S2NN#

class braintools.surrogate.S2NN(alpha=4.0, beta=1.0, epsilon=1e-08)#

Judge spiking state with the S2NN surrogate spiking function [1].

The S2NN (Single-Step Neural Network) surrogate gradient is designed for training energy-efficient single-step neural networks. It provides asymmetric gradients for positive and negative inputs, enabling better gradient flow during training.

The forward function:

\[\begin{split}g(x) = \begin{cases} 1, & x \geq 0 \\ 0, & x < 0 \\ \end{cases}\end{split}\]

The original function:

\[\begin{split} \begin{split}g_{origin}(x) = \begin{cases} \mathrm{sigmoid} (\alpha x), & x < 0 \\ \beta \ln(|x + 1|) + 0.5, & x \ge 0 \end{cases}\end{split}\end{split}\]

Backward gradient:

\[\begin{split} \begin{split}g'(x) = \begin{cases} \alpha * (1 - \mathrm{sigmoid} (\alpha x)) \mathrm{sigmoid} (\alpha x), & x < 0 \\ \frac{\beta}{(x + 1)}, & x \ge 0 \end{cases}\end{split}\end{split}\]
>>> import jax
>>> import jax.numpy as jnp
>>> import brainstate
>>> import braintools.surrogate as surrogate
>>> import matplotlib.pyplot as plt
>>>
>>> xs = jnp.linspace(-3, 3, 1000)
>>> fig, (ax1, ax2) = plt.subplots(1, 2, figsize=(10, 4))
>>>
>>> # Plot gradients for different parameters
>>> for alpha, beta in [(4., 1.), (8., 2.), (2., 0.5)]:
>>>     s2nn_fn = surrogate.S2NN(alpha=alpha, beta=beta)
>>>     grads = jax.vmap(jax.grad(s2nn_fn))(xs)
>>>     ax1.plot(xs, grads, label=rf'$\alpha={alpha}, \beta={beta}$')
>>>
>>> ax1.set_xlabel('Input (x)')
>>> ax1.set_ylabel('Gradient')
>>> ax1.set_title('S2NN Surrogate Gradients')
>>> ax1.legend()
>>> ax1.grid(True, alpha=0.3)
>>>
>>> # Plot the original function for origin=True
>>> for alpha, beta in [(4., 1.), (8., 2.)]:
>>>     s2nn_fn = surrogate.S2NN(alpha=alpha, beta=beta)
>>>     s2nn_fn.origin = True
>>>     ys = jax.vmap(s2nn_fn)(xs)
>>>     ax2.plot(xs, ys, label=rf'$\alpha={alpha}, \beta={beta}$')
>>>
>>> ax2.set_xlabel('Input (x)')
>>> ax2.set_ylabel('Output')
>>> ax2.set_title('S2NN Original Function')
>>> ax2.legend()
>>> ax2.grid(True, alpha=0.3)
>>> plt.tight_layout()
>>> plt.show()

(Source code, png, hires.png, pdf)

../../_images/braintools-surrogate-S2NN-1.png
Parameters:
  • alpha (float, optional) – Parameter controlling gradient when x < 0. Default is 4.0. Larger values create steeper gradients for negative inputs.

  • beta (float, optional) – Parameter controlling gradient when x >= 0. Default is 1.0. Larger values create stronger gradients for positive inputs.

  • epsilon (float, optional) – Small value to avoid numerical issues in logarithm.
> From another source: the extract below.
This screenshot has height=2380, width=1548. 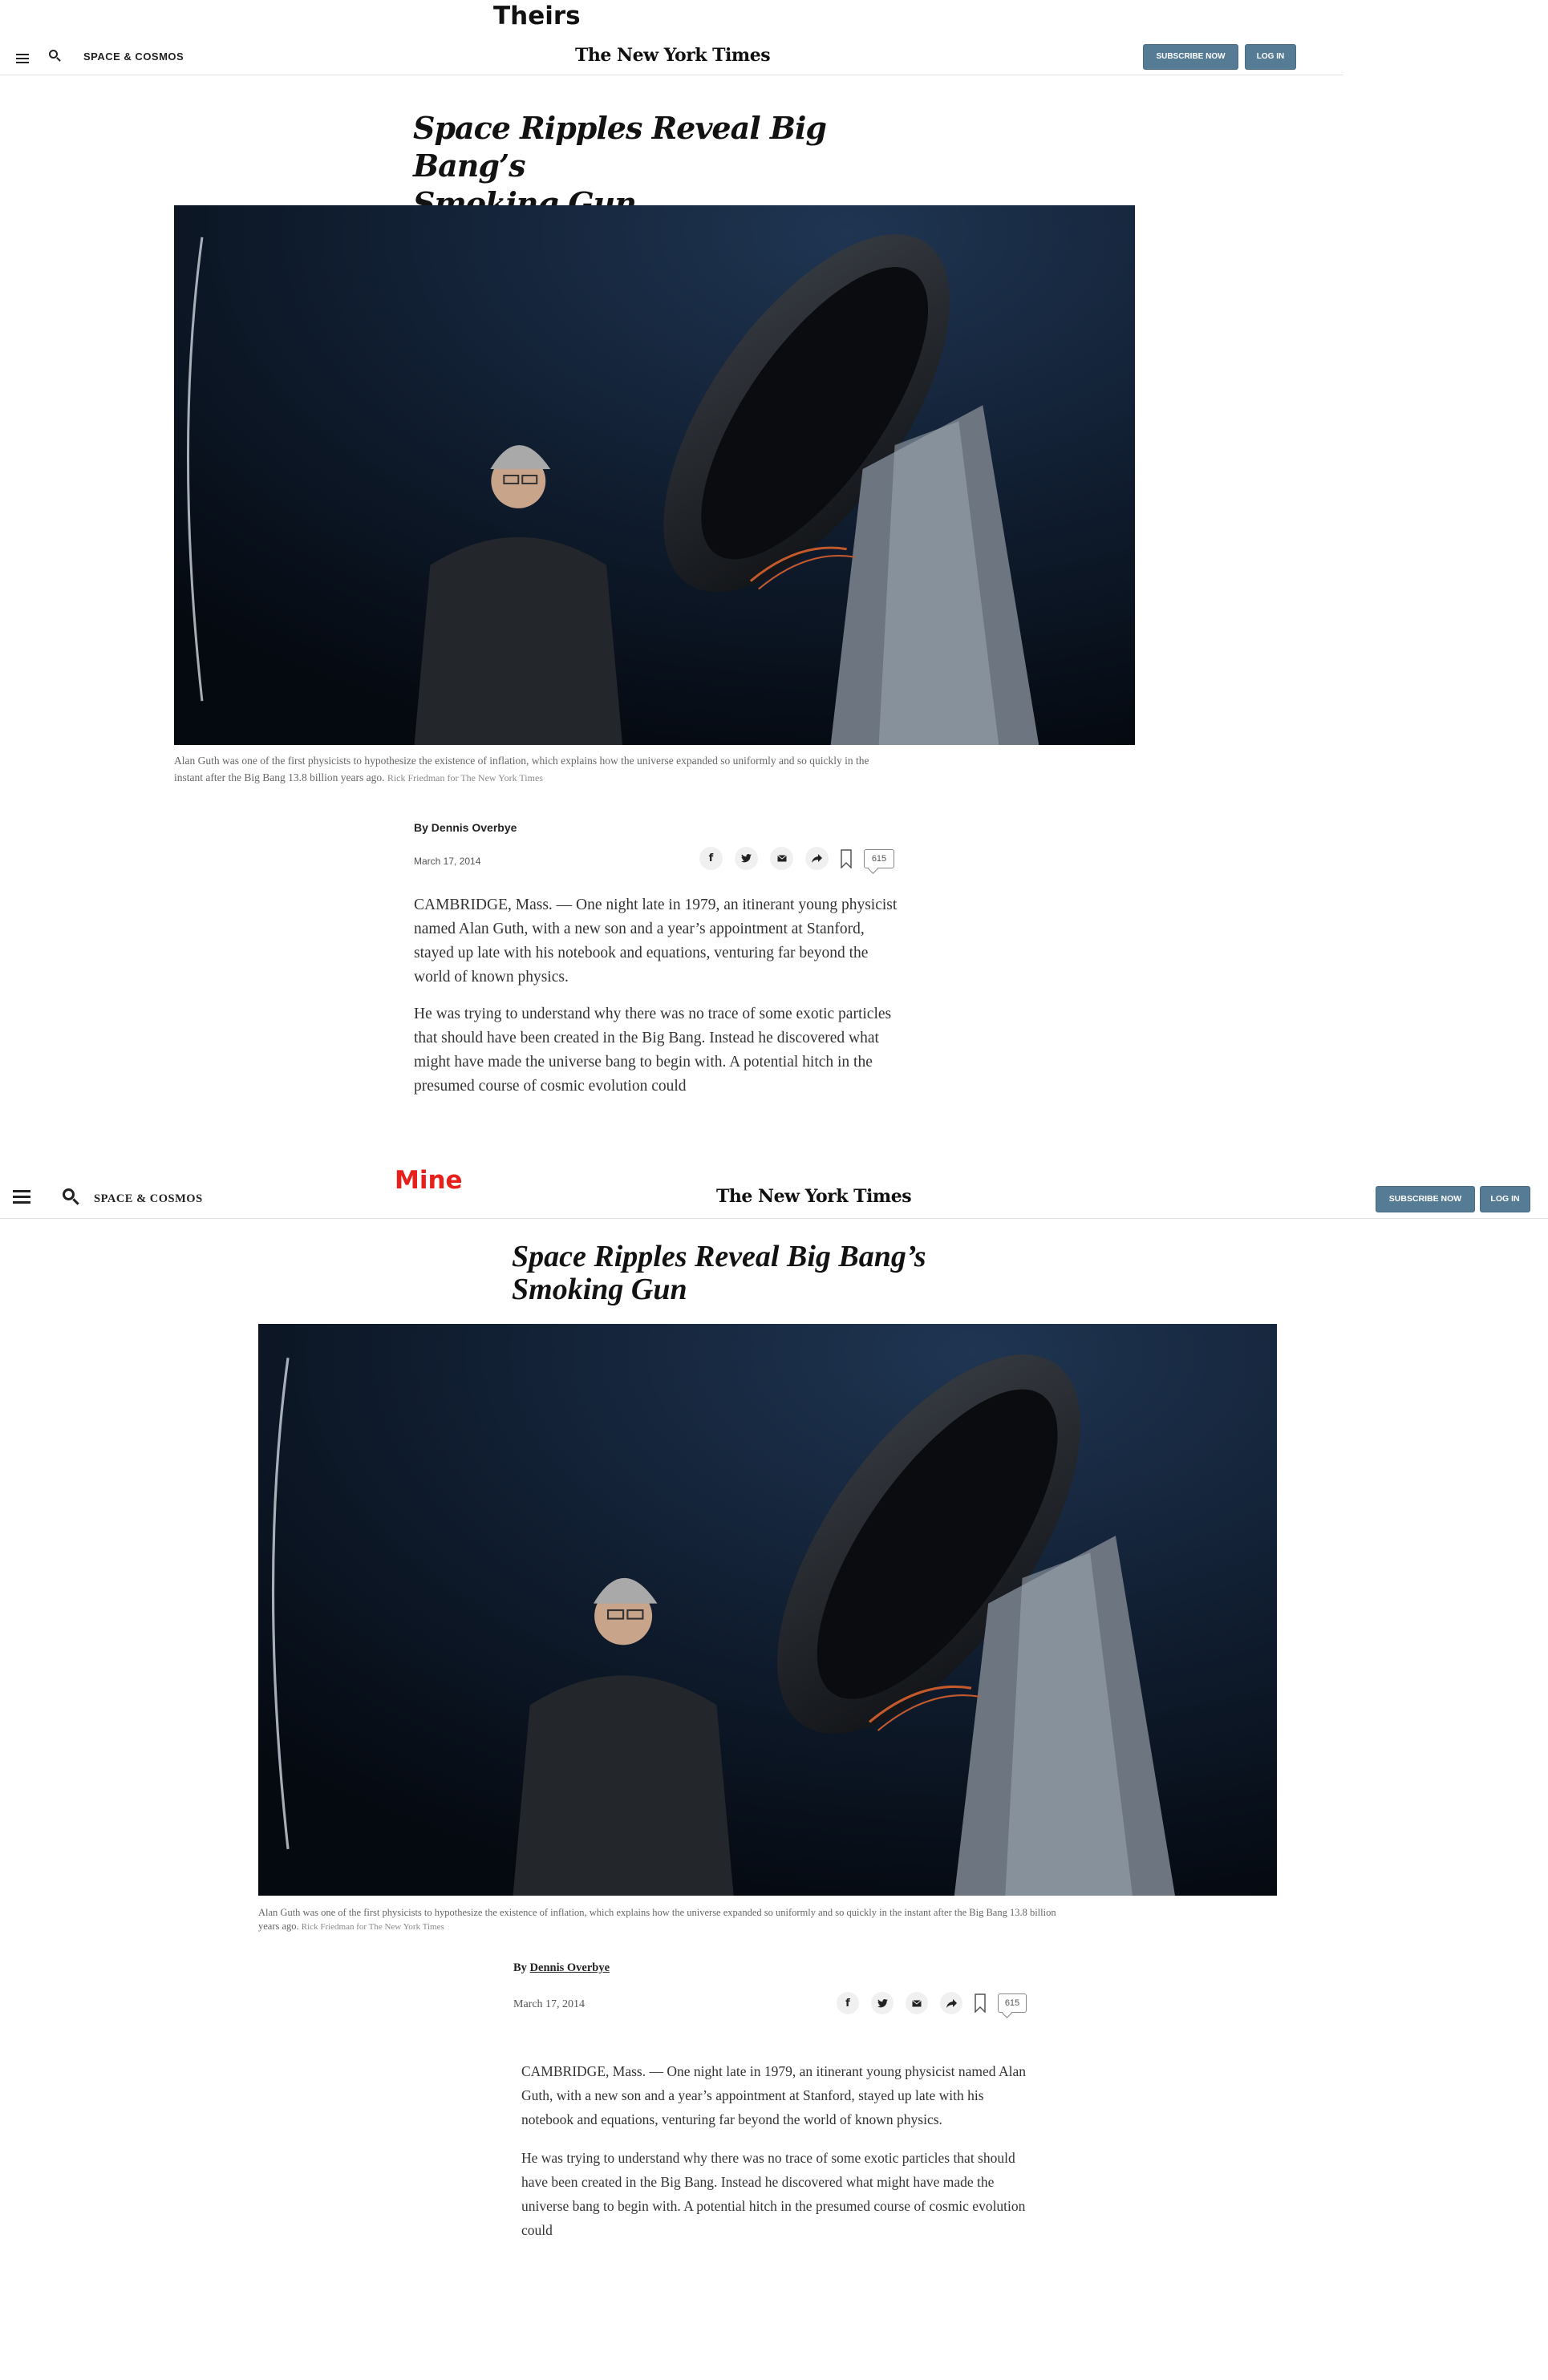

Default is 1e-8.

Examples

>>> import jax
>>> import braintools.surrogate as surrogate
>>>
>>> # Create S2NN surrogate function
>>> s2nn_fn = surrogate.S2NN(alpha=4.0, beta=1.0)
>>>
>>> # Apply to input
>>> x = jax.numpy.array([-1., 0., 1.])
>>> spikes = s2nn_fn(x)
>>> print(spikes)
[0. 1. 1.]
>>>
>>> # Compute gradients
>>> grad_fn = jax.grad(lambda x: s2nn_fn(x).sum())
>>> grads = grad_fn(x)
>>> print(grads)

See also

s2nn

Functional version of S2NN surrogate gradient.

Sigmoid

Symmetric sigmoid-based surrogate gradient.

PiecewiseQuadratic

Quadratic approximation surrogate gradient.

References

surrogate_fun(x)[source]#

The surrogate function.

surrogate_grad(x)[source]#

The gradient function of the surrogate function.